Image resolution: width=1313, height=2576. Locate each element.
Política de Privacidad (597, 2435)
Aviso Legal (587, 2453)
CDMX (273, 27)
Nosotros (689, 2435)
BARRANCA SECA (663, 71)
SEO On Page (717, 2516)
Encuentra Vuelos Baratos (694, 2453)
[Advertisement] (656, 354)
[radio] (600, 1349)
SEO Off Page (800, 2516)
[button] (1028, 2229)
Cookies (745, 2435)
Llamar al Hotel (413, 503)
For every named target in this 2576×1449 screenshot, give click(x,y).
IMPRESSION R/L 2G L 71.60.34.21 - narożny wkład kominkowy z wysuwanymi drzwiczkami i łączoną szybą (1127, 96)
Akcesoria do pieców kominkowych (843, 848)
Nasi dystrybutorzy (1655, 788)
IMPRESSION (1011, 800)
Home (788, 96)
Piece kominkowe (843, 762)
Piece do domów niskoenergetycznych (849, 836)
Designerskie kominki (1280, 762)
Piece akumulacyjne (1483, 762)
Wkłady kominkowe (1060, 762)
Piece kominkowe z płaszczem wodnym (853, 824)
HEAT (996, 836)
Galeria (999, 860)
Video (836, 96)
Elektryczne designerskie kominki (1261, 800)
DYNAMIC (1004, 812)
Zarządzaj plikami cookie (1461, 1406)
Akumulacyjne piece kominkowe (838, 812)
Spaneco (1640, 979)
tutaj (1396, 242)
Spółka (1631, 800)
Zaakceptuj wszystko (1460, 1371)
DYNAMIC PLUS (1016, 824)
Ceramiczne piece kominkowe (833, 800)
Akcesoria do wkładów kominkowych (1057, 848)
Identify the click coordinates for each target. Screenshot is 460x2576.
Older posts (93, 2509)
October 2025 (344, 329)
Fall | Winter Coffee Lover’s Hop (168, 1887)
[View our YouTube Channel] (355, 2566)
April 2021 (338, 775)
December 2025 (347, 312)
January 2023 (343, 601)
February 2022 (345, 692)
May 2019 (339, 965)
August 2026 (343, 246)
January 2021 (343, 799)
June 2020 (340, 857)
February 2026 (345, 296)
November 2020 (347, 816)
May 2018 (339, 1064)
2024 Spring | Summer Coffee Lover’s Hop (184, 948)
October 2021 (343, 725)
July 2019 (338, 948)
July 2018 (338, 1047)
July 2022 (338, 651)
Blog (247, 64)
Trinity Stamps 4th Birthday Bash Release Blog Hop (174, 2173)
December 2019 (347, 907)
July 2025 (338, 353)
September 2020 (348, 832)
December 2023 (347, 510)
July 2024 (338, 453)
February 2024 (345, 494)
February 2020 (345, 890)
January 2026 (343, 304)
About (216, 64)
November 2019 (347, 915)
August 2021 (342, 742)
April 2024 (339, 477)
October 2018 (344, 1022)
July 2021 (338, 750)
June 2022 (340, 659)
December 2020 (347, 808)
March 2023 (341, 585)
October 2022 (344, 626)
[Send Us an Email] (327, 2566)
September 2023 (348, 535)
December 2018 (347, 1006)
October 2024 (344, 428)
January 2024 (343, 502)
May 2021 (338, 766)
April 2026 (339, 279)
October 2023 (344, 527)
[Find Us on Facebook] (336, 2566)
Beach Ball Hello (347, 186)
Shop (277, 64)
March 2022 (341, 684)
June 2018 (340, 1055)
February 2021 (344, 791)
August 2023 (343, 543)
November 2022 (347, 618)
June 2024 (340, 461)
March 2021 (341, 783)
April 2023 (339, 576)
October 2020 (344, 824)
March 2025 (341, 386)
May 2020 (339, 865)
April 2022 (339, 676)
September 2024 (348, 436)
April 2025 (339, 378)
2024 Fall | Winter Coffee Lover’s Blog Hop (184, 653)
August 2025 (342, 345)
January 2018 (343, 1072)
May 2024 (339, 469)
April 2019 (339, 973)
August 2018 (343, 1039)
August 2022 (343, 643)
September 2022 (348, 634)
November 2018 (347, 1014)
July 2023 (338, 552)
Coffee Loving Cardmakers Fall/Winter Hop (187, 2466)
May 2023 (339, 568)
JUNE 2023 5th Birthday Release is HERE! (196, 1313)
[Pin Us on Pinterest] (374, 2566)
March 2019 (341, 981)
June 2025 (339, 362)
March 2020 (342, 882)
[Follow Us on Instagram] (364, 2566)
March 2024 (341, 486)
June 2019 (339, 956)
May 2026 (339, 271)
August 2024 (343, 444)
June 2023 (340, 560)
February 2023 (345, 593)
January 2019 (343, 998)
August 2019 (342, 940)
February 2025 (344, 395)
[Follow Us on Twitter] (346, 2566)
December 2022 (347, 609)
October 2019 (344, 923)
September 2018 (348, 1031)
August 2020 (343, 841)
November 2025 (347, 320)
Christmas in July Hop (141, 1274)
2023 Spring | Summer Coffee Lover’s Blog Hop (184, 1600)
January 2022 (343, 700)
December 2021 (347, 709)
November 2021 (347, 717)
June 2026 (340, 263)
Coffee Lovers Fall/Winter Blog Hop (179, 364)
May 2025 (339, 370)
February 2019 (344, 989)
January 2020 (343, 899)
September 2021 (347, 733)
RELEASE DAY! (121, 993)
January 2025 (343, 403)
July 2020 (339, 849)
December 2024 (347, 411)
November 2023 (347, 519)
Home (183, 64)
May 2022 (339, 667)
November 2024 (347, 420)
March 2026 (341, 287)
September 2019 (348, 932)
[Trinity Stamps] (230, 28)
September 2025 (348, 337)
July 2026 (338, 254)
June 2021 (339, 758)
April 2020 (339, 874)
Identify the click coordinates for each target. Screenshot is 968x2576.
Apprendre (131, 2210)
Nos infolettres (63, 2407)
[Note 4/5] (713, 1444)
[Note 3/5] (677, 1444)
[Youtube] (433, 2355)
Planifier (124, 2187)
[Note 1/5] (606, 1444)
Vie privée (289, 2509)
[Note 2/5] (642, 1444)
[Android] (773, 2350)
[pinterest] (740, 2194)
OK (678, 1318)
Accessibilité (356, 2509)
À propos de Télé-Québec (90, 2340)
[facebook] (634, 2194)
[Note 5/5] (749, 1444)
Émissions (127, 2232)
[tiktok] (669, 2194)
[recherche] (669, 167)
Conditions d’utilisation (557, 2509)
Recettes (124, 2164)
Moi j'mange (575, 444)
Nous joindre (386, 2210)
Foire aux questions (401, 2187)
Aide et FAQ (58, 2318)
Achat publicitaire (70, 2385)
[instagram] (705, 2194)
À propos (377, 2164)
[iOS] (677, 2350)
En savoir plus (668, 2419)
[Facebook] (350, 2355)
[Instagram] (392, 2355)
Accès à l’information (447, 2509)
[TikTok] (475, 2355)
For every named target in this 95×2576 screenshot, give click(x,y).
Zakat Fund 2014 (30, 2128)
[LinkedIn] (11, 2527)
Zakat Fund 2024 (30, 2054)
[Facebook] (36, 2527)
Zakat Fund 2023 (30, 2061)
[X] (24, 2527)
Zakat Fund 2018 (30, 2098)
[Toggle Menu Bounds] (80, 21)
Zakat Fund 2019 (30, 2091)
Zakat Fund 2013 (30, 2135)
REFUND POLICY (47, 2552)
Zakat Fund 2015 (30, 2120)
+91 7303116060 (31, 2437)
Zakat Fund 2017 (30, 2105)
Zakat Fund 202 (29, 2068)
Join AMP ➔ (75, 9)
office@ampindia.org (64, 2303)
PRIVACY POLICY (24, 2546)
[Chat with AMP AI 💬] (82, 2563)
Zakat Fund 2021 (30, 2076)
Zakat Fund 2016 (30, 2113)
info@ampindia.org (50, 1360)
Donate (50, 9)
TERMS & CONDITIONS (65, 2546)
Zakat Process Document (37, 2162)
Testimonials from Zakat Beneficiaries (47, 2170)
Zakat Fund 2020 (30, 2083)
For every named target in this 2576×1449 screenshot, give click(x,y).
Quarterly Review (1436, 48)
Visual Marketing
---
TASK: Transcribe the full set of records without altering a single character.

TASK RESULT:
Image resolution: width=1313, height=2576. Locate each element.
Política de Privacidad (597, 2435)
Aviso Legal (587, 2453)
CDMX (273, 27)
Nosotros (689, 2435)
BARRANCA SECA (663, 71)
SEO On Page (717, 2516)
Encuentra Vuelos Baratos (694, 2453)
[Advertisement] (656, 354)
[radio] (600, 1349)
SEO Off Page (800, 2516)
[button] (1028, 2229)
Cookies (745, 2435)
Llamar al Hotel (413, 503)
For every named target in this 2576×1449 screenshot, give click(x,y).
IMPRESSION R/L 2G L 71.60.34.21 - narożny wkład kominkowy z wysuwanymi drzwiczkami i łączoną szybą (1127, 96)
Akcesoria do pieców kominkowych (843, 848)
Nasi dystrybutorzy (1655, 788)
IMPRESSION (1011, 800)
Home (788, 96)
Piece kominkowe (843, 762)
Piece do domów niskoenergetycznych (849, 836)
Designerskie kominki (1280, 762)
Piece akumulacyjne (1483, 762)
Wkłady kominkowe (1060, 762)
Piece kominkowe z płaszczem wodnym (853, 824)
HEAT (996, 836)
Galeria (999, 860)
Video (836, 96)
Elektryczne designerskie kominki (1261, 800)
DYNAMIC (1004, 812)
Zarządzaj plikami cookie (1461, 1406)
Akumulacyjne piece kominkowe (838, 812)
Spaneco (1640, 979)
tutaj (1396, 242)
Spółka (1631, 800)
Zaakceptuj wszystko (1460, 1371)
DYNAMIC PLUS (1016, 824)
Ceramiczne piece kominkowe (833, 800)
Akcesoria do wkładów kominkowych (1057, 848)
Identify the click coordinates for each target. Screenshot is 460x2576.
Older posts (93, 2509)
October 2025 (344, 329)
Fall | Winter Coffee Lover’s Hop (168, 1887)
[View our YouTube Channel] (355, 2566)
April 2021 (338, 775)
December 2025 (347, 312)
January 2023 (343, 601)
February 2022 (345, 692)
May 2019 (339, 965)
August 2026 (343, 246)
January 2021 (343, 799)
June 2020 (340, 857)
February 2026 (345, 296)
November 2020 (347, 816)
May 2018 (339, 1064)
2024 Spring | Summer Coffee Lover’s Hop (184, 948)
October 2021 (343, 725)
July 2019 (338, 948)
July 2018 (338, 1047)
July 2022 (338, 651)
Blog (247, 64)
Trinity Stamps 4th Birthday Bash Release Blog Hop (174, 2173)
December 2019 (347, 907)
July 2025 (338, 353)
September 2020 (348, 832)
December 2023 (347, 510)
July 2024 (338, 453)
February 2024 (345, 494)
February 2020 (345, 890)
January 2026 (343, 304)
About (216, 64)
November 2019 (347, 915)
August 2021 (342, 742)
April 2024 (339, 477)
October 2018 (344, 1022)
July 2021 (338, 750)
June 2022 (340, 659)
December 2020 (347, 808)
March 2023 (341, 585)
October 2022 (344, 626)
[Send Us an Email] (327, 2566)
September 2023 (348, 535)
December 2018 (347, 1006)
October 2024 (344, 428)
January 2024 (343, 502)
May 2021 (338, 766)
April 2026 (339, 279)
October 2023 (344, 527)
[Find Us on Facebook] (336, 2566)
Beach Ball Hello (347, 186)
Shop (277, 64)
March 2022 (341, 684)
June 2018 (340, 1055)
February 2021 (344, 791)
August 2023 (343, 543)
November 2022 (347, 618)
June 2024 (340, 461)
March 2021 (341, 783)
April 2023 (339, 576)
October 2020 (344, 824)
March 2025 (341, 386)
May 2020 (339, 865)
April 2022 (339, 676)
September 2024 (348, 436)
April 2025 (339, 378)
2024 Fall | Winter Coffee Lover’s Blog Hop (184, 653)
August 2025 (342, 345)
January 2018 (343, 1072)
May 2024 (339, 469)
April 2019 (339, 973)
August 2018 (343, 1039)
August 2022 (343, 643)
September 2022 (348, 634)
November 2018 (347, 1014)
July 2023 (338, 552)
Coffee Loving Cardmakers Fall/Winter Hop (187, 2466)
May 2023 (339, 568)
JUNE 2023 5th Birthday Release is HERE! (196, 1313)
[Pin Us on Pinterest] (374, 2566)
March 2019 (341, 981)
June 2025 (339, 362)
March 2020 (342, 882)
[Follow Us on Instagram] (364, 2566)
March 2024 (341, 486)
June 2019 (339, 956)
May 2026 (339, 271)
August 2024 (343, 444)
June 2023 (340, 560)
February 2023 (345, 593)
January 2019 (343, 998)
August 2019 (342, 940)
February 2025 (344, 395)
[Follow Us on Twitter] (346, 2566)
December 2022 (347, 609)
October 2019 (344, 923)
September 2018 (348, 1031)
August 2020 (343, 841)
November 2025 (347, 320)
Christmas in July Hop (141, 1274)
2023 Spring | Summer Coffee Lover’s Blog Hop (184, 1600)
January 2022 (343, 700)
December 2021 (347, 709)
November 2021 (347, 717)
June 2026 (340, 263)
Coffee Lovers Fall/Winter Blog Hop (179, 364)
May 2025 (339, 370)
February 2019 (344, 989)
January 2020 (343, 899)
September 2021 (347, 733)
RELEASE DAY! (121, 993)
January 2025 (343, 403)
July 2020 (339, 849)
December 2024 (347, 411)
November 2023 (347, 519)
Home (183, 64)
May 2022 (339, 667)
November 2024 (347, 420)
March 2026 (341, 287)
September 2019 (348, 932)
[Trinity Stamps] (230, 28)
September 2025 (348, 337)
July 2026 (338, 254)
June 2021 (339, 758)
April 2020 (339, 874)
Identify the click coordinates for each target. Screenshot is 968x2576.
Apprendre (131, 2210)
Nos infolettres (63, 2407)
[Note 4/5] (713, 1444)
[Note 3/5] (677, 1444)
[Youtube] (433, 2355)
Planifier (124, 2187)
[Note 1/5] (606, 1444)
Vie privée (289, 2509)
[Note 2/5] (642, 1444)
[Android] (773, 2350)
[pinterest] (740, 2194)
OK (678, 1318)
Accessibilité (356, 2509)
À propos de Télé-Québec (90, 2340)
[facebook] (634, 2194)
[Note 5/5] (749, 1444)
Émissions (127, 2232)
[tiktok] (669, 2194)
[recherche] (669, 167)
Conditions d’utilisation (557, 2509)
Recettes (124, 2164)
Moi j'mange (575, 444)
Nous joindre (386, 2210)
Foire aux questions (401, 2187)
Aide et FAQ (58, 2318)
Achat publicitaire (70, 2385)
[instagram] (705, 2194)
À propos (377, 2164)
[iOS] (677, 2350)
En savoir plus (668, 2419)
[Facebook] (350, 2355)
[Instagram] (392, 2355)
Accès à l’information (447, 2509)
[TikTok] (475, 2355)
For every named target in this 95×2576 screenshot, give click(x,y).
Zakat Fund 2014 (30, 2128)
[LinkedIn] (11, 2527)
Zakat Fund 2024 (30, 2054)
[Facebook] (36, 2527)
Zakat Fund 2023 (30, 2061)
[X] (24, 2527)
Zakat Fund 2018 (30, 2098)
[Toggle Menu Bounds] (80, 21)
Zakat Fund 2019 (30, 2091)
Zakat Fund 2013 (30, 2135)
REFUND POLICY (47, 2552)
Zakat Fund 2015 (30, 2120)
+91 7303116060 (31, 2437)
Zakat Fund 2017 (30, 2105)
Zakat Fund 202 (29, 2068)
Join AMP ➔ (75, 9)
office@ampindia.org (64, 2303)
PRIVACY POLICY (24, 2546)
[Chat with AMP AI 💬] (82, 2563)
Zakat Fund 2021 (30, 2076)
Zakat Fund 2016 (30, 2113)
info@ampindia.org (50, 1360)
Donate (50, 9)
TERMS & CONDITIONS (65, 2546)
Zakat Process Document (37, 2162)
Testimonials from Zakat Beneficiaries (47, 2170)
Zakat Fund 2020 (30, 2083)
For every named target in this 2576×1449 screenshot, give click(x,y).
Quarterly Review (1436, 48)
Visual Marketing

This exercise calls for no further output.